【PyTorch】大規模データの取り扱い方

ディープラーニングを使っているとよく遭遇する”データがメモリに乗り切らない”問題についてです。全データを一気に読み込むのではなくて,逐次的に読み込んでいく方法です。

今回は画像データを取り扱う場合を例に説明していきます。

課題の設定

いきなり実装方法を書いても分かりにくいと思いますので,まずはどういうデータを使ってどんな学習をさせるかを簡単に確認しておきます。

学習させる内容

  • 画像データを入力して,各ピクセルごとに”顔”である確率を出力する
  • 大量の画像データ(JPEG)を読み込む場合を想定
  • 教師データは以下の通り
    • 顔座標を表すデータは最初にすべて読み込む
    • データ加工は画像の読み込みと同様に逐次的にパイプライン処理を行う

入力データ例

このような画像を入力にします。今回はデータの前処理の例として,リサイズして使用することにします(ファイル名:image_000001.jpg)。

教師データ例

上記の入力データに対応する,加工前の元になる教師データです。画像内に3つの顔がありますので,それぞれの顔の位置を表す座標データになっています。

このデータを処理として,最終的に次のようなイメージの “0” or “1” の2次元行列に変換したものを教師データにします。

  • 白:顔のピクセルを表す(実際のデータの値は1)
  • 黒:顔以外のピクセルを表す(実際のデータの値は0)

実装方法

全体的な処理の流れ

  1. 画像ファイル名のリストと顔座標データのリストを用意する(①)
  2. torch.utils.data.Datasetを継承して,①のリストを持つためのDatasetクラスを作成する(②)
  3. データの前処理を行うクラスを作成する(③)
    1. Rescale:リサイズ処理(任意)
    2. ConvertGroundTruth:教師データの加工処理(今回の課題設定では必須)
    3. ToTensor:PyTorch用のTensorに変換する処理(必須)
  4. ②と③から作成したDatasetインスタンスと,torch.utils.data.DataLoaderから,DataLoaderインスタンスを作成する

1. リストの準備

まずは画像のPath(files_train, files_test)と教師データの座標(labels_train, labels_test)をそれぞれリストで取得します。

ポイントは画像は読み込まずに,画像ファイルのPathだけを保持しておくことです。
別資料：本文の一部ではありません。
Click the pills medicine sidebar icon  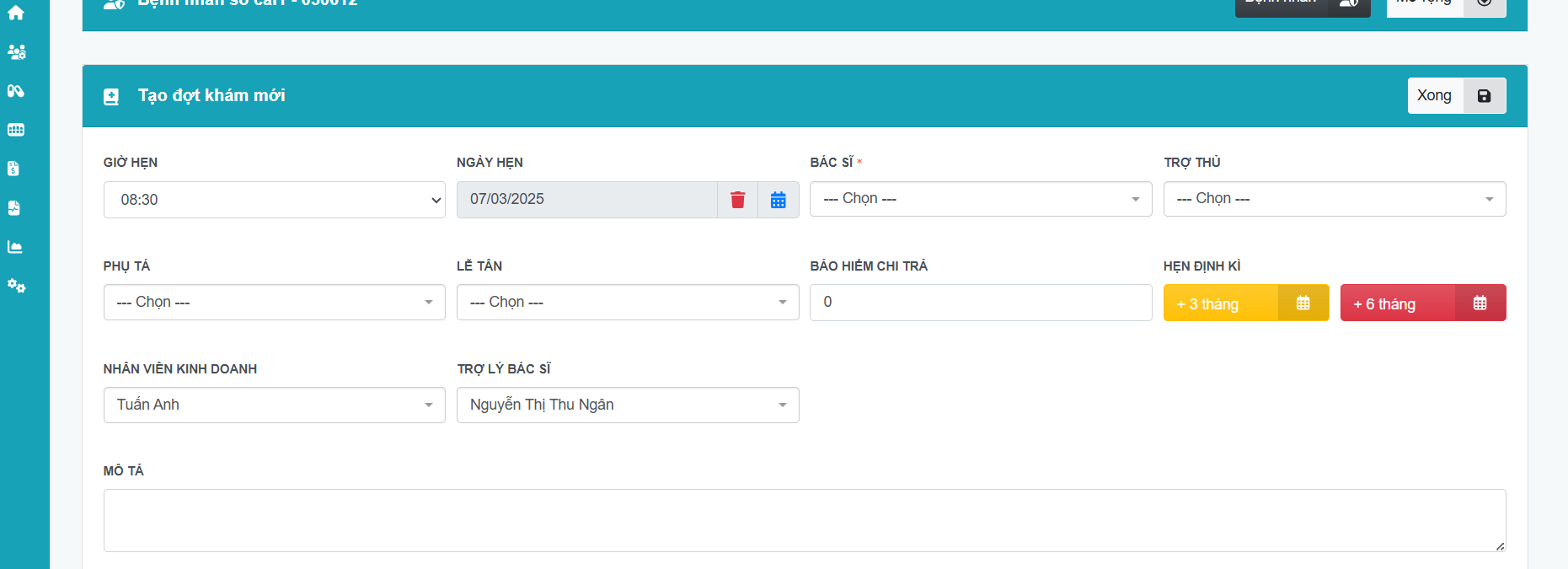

今回は教師データはもう座標データとして読み込んでいますが,もしサイズが大きいようでしたらこちらも同様にPathだけ保持しておいて,画像と同様に後続処理で逐次読み込むようにします。

※bbox.jsonは”教師データ例”で示したJSON形式のデータです。

2. Datasetクラスの作成

torch.utils.data.Datasetを継承して,以下のメソッドを作ります。
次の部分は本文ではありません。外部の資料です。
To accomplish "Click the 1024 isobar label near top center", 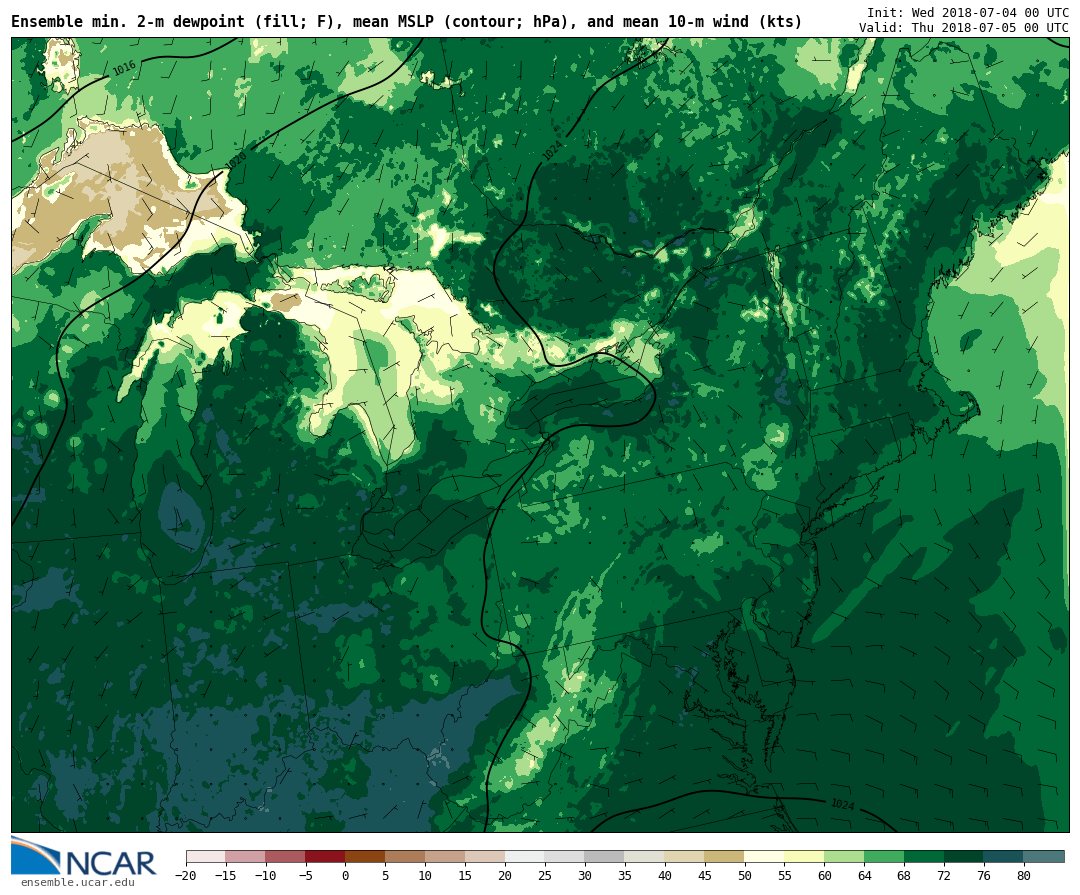I will coord(553,151).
  • __init__:画像ファイルのPathと教師データのリストを受け取る
  • __len__:リストの長さを返す
  • __getitem__:読み込んだ画像と教師データをディクショナリで返す(前処理を実施する場合は,後述するtransformで実施)

3. 前処理用のクラスを作成

ここでは3種類のクラスを作成します。

  • 入力画像をリサイズして,すべて同じサイズの画像に変換するクラス
    • 入力画像のリサイズに合わせて,教師データの座標も変換します
    • このクラスは今回の問題設定のための処理なので,適宜削除したり別の任意の処理に置き換える等してください
  • 教師データの加工を行うクラス
    • これも今回の問題設定に合わせるための処理なので,消すなり改変するなり自由にしてください
  • PyTorch用のTensorに変換するクラス
    • これはPyTorchのお作法として必要なクラスです(わざわざ独立したクラスにする必要はありませんが)

3-1. Rescale(画像サイズと座標の変換)

画像を読み込んだデータを指定のサイズにリサイズして,そのサイズに合わせて教師データの座標も変換します。

3-2. ConvertGroundTruth(教師データの作成)

今回の問題設定の場合,教師データは最終的には2次元の形式にする必要があるため,ここでその変換を行います。

3-3. ToTensor(データ構造の変換)

PyTorchは最終的にデータをTesorに変換する必要があるため,そのためのクラスを作成します。

4. DataLoaderの作成

ここまでで作成してきたものを使って,DataLoaderインスタンスを作成します。前処理はtransforms.Composeを使ってパイプライン処理として設定します。

ここまででDataLoader(train_loader)が作成できましたので,後は通常通りに学習させていけば良いです。